- [Work order]
Scan the records below for the line with "Redes de Protección para Gato: Guía" and the line with "richard jallay (87, 1166)". Repeat those two lines and every line between them exactly, and nothing else.

Dataset records
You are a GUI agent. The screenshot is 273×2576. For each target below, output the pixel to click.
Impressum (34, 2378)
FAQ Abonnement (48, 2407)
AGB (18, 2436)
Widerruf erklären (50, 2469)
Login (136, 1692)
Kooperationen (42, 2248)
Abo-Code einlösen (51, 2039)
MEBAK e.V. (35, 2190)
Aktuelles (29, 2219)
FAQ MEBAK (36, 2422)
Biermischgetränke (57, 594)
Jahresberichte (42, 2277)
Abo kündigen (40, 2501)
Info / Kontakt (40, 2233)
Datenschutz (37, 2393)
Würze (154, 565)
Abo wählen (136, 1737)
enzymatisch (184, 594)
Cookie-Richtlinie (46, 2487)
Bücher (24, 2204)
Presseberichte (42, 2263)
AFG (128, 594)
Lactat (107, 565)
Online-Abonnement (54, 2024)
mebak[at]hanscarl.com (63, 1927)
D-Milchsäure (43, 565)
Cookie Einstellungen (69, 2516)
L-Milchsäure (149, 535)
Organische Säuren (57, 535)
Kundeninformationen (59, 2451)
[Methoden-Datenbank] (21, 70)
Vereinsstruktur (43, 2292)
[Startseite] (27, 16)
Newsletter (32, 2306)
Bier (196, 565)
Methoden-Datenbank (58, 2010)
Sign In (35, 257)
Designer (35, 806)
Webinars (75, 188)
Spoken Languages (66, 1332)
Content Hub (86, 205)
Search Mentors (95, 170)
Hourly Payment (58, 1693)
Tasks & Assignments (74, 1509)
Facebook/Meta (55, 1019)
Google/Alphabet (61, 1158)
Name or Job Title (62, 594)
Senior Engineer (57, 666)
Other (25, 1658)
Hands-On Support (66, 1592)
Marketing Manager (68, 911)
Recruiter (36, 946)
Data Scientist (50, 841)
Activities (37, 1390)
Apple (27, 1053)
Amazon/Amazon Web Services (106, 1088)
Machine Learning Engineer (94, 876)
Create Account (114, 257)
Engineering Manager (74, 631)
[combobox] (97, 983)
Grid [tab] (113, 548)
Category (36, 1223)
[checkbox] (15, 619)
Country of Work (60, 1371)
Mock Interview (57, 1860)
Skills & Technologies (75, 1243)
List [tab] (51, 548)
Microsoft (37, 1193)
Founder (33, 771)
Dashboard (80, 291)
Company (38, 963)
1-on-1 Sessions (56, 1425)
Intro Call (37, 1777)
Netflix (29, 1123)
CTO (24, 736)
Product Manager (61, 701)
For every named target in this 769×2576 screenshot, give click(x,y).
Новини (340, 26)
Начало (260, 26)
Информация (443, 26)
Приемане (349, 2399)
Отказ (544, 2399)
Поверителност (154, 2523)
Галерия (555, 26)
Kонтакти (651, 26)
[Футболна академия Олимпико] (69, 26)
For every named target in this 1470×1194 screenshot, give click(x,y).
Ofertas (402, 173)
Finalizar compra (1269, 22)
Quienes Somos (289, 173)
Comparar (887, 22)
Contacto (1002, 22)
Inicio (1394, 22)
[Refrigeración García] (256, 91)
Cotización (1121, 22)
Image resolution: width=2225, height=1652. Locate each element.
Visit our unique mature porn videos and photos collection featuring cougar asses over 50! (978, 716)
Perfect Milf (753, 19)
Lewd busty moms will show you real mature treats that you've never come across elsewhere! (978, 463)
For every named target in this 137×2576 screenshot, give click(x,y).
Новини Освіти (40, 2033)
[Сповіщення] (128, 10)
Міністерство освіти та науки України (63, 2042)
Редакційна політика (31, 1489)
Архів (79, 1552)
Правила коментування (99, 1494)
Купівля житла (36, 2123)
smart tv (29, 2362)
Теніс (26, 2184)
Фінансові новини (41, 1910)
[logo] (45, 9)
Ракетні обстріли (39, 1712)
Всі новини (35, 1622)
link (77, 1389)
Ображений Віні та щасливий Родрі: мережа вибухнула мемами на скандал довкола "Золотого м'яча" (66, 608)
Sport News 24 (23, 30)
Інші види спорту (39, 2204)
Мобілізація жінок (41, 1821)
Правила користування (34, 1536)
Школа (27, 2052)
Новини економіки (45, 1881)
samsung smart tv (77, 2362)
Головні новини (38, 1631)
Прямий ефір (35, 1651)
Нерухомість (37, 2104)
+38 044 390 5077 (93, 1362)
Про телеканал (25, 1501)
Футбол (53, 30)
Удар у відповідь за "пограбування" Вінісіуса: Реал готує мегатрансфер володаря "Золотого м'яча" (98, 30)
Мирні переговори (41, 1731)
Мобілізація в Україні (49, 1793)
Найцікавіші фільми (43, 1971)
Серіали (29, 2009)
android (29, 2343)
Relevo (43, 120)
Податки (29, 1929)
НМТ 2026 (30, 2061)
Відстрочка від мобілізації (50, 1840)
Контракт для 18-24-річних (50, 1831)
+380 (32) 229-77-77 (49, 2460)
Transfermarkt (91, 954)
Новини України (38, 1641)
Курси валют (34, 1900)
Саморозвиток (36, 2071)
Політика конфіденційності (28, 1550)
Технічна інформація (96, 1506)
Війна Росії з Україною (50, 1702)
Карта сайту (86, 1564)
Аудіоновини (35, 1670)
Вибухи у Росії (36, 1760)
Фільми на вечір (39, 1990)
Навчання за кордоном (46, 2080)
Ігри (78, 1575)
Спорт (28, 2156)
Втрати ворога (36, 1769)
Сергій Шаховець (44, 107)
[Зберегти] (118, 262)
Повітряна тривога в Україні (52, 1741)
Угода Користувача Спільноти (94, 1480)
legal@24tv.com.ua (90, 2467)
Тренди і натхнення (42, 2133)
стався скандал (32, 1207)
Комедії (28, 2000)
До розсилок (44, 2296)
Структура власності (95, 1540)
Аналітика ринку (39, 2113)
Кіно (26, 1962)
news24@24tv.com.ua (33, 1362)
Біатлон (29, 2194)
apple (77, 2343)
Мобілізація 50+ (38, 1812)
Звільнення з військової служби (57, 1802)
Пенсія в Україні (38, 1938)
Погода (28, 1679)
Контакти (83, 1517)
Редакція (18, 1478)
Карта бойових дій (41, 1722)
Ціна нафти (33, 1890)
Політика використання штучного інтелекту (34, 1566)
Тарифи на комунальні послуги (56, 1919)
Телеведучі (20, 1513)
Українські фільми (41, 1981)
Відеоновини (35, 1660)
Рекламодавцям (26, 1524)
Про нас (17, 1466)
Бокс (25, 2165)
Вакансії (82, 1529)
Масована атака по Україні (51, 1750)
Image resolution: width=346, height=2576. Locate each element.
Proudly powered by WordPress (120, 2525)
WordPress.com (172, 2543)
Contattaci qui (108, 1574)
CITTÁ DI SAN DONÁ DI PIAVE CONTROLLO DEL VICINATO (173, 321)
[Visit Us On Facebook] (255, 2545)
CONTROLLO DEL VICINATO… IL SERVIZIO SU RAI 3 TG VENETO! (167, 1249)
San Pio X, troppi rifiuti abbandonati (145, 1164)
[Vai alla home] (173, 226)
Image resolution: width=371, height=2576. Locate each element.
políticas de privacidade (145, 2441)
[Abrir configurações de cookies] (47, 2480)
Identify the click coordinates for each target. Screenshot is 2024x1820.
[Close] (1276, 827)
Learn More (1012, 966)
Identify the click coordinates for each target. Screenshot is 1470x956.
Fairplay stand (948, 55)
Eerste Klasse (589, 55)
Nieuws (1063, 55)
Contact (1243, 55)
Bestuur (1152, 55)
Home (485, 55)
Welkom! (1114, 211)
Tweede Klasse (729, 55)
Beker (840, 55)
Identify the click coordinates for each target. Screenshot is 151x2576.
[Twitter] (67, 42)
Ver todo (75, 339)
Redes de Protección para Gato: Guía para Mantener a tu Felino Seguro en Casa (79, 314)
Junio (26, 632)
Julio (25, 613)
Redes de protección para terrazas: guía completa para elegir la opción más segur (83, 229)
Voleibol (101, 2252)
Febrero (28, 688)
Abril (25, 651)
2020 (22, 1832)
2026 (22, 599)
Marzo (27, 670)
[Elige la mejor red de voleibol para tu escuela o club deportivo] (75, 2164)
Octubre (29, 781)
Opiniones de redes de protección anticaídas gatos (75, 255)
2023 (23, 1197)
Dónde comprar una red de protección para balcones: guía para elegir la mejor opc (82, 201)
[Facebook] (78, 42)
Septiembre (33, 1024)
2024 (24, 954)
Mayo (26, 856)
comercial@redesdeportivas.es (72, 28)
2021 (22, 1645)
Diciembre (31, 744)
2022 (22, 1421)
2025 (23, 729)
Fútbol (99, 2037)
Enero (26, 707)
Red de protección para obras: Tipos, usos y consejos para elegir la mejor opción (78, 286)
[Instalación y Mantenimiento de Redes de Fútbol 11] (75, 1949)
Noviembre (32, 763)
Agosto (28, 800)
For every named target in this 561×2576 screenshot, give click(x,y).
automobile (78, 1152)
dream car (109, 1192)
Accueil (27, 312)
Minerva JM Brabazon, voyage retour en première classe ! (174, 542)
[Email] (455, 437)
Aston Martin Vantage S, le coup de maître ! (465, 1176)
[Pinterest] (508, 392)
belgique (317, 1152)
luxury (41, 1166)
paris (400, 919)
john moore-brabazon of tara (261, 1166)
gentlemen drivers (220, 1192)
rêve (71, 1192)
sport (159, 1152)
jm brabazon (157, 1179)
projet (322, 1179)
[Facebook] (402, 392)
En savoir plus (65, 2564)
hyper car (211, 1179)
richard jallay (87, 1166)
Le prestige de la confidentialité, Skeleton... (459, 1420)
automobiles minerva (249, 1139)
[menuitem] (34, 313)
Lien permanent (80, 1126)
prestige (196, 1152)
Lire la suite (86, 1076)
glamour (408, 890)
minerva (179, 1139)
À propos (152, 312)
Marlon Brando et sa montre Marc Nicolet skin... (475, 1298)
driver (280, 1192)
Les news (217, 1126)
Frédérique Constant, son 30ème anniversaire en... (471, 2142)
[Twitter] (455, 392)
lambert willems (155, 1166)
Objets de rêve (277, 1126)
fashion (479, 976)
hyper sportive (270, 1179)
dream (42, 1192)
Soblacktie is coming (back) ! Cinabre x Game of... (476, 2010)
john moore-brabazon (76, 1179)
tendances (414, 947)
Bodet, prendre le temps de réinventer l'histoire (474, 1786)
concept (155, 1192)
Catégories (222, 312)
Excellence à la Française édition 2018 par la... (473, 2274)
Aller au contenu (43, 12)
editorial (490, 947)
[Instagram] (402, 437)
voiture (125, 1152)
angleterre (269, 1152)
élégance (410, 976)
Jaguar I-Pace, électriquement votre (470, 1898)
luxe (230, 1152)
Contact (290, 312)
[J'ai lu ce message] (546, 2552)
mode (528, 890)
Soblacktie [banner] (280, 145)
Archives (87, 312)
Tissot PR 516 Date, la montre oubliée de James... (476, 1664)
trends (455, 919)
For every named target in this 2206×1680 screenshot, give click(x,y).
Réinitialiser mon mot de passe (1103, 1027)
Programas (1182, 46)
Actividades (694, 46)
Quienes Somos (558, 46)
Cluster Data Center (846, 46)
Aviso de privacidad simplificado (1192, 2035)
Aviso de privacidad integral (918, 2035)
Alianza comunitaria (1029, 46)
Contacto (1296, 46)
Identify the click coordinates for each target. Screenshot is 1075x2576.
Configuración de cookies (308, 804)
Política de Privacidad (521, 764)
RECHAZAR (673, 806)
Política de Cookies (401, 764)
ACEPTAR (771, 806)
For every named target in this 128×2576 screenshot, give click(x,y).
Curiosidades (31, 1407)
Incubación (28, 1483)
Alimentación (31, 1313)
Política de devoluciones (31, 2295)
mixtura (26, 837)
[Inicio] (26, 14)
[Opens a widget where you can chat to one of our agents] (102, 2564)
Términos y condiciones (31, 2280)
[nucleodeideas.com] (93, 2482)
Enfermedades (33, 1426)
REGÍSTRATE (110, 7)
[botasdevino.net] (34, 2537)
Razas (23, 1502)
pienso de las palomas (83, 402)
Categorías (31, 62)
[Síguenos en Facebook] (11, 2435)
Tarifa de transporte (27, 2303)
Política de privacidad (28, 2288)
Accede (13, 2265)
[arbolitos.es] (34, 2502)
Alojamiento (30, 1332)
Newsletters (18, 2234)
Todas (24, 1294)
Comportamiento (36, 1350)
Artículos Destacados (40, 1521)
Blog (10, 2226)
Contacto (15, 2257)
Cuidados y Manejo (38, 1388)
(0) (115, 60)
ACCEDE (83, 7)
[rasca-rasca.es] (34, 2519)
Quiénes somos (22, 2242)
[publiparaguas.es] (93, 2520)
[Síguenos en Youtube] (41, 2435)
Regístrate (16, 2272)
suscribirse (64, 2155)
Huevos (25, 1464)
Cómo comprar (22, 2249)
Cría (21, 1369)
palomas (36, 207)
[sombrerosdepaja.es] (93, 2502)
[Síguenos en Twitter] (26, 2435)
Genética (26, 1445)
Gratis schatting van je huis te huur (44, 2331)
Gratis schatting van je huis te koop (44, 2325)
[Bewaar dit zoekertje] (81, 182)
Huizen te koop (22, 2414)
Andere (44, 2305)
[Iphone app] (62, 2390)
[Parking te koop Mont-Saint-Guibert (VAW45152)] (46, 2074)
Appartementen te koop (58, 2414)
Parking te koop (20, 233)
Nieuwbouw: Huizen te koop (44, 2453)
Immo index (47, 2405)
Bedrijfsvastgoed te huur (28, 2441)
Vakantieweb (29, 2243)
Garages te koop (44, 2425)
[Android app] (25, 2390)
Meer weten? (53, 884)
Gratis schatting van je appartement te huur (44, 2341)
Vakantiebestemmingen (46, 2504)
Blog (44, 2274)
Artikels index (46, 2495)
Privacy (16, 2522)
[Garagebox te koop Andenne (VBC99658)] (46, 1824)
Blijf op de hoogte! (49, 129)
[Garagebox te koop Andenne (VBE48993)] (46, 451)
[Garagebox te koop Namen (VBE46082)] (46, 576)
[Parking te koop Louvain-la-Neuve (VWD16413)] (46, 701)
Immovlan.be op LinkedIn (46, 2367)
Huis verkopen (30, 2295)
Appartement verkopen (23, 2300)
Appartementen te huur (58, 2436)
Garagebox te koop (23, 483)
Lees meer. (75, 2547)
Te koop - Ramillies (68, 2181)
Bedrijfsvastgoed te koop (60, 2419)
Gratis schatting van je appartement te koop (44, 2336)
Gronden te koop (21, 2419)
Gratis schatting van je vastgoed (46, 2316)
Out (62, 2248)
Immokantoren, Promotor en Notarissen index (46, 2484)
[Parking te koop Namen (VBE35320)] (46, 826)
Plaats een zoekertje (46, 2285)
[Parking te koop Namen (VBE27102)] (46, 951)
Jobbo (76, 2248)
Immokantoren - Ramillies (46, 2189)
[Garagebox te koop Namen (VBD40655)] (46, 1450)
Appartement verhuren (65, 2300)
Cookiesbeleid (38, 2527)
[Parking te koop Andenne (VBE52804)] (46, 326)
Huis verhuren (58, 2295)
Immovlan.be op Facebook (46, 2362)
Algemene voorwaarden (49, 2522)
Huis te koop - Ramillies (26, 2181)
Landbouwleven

- [Exercise solution]
Redes de Protección para Gato: Guía para Mantener a tu Felino Seguro en Casa (79, 314)
Junio (26, 632)
Julio (25, 613)
Redes de protección para terrazas: guía completa para elegir la opción más segur (83, 229)
Voleibol (101, 2252)
Febrero (28, 688)
Abril (25, 651)
2020 (22, 1832)
2026 (22, 599)
Marzo (27, 670)
[Elige la mejor red de voleibol para tu escuela o club deportivo] (75, 2164)
Octubre (29, 781)
Opiniones de redes de protección anticaídas gatos (75, 255)
2023 (23, 1197)
Dónde comprar una red de protección para balcones: guía para elegir la mejor opc (82, 201)
[Facebook] (78, 42)
Septiembre (33, 1024)
2024 (24, 954)
Mayo (26, 856)
comercial@redesdeportivas.es (72, 28)
2021 (22, 1645)
Diciembre (31, 744)
2022 (22, 1421)
2025 (23, 729)
Fútbol (99, 2037)
Enero (26, 707)
Red de protección para obras: Tipos, usos y consejos para elegir la mejor opción (78, 286)
[Instalación y Mantenimiento de Redes de Fútbol 11] (75, 1949)
Noviembre (32, 763)
Agosto (28, 800)
For every named target in this 561×2576 screenshot, give click(x,y).
automobile (78, 1152)
dream car (109, 1192)
Accueil (27, 312)
Minerva JM Brabazon, voyage retour en première classe ! (174, 542)
[Email] (455, 437)
Aston Martin Vantage S, le coup de maître ! (465, 1176)
[Pinterest] (508, 392)
belgique (317, 1152)
luxury (41, 1166)
paris (400, 919)
john moore-brabazon of tara (261, 1166)
gentlemen drivers (220, 1192)
rêve (71, 1192)
sport (159, 1152)
jm brabazon (157, 1179)
projet (322, 1179)
[Facebook] (402, 392)
En savoir plus (65, 2564)
hyper car (211, 1179)
richard jallay (87, 1166)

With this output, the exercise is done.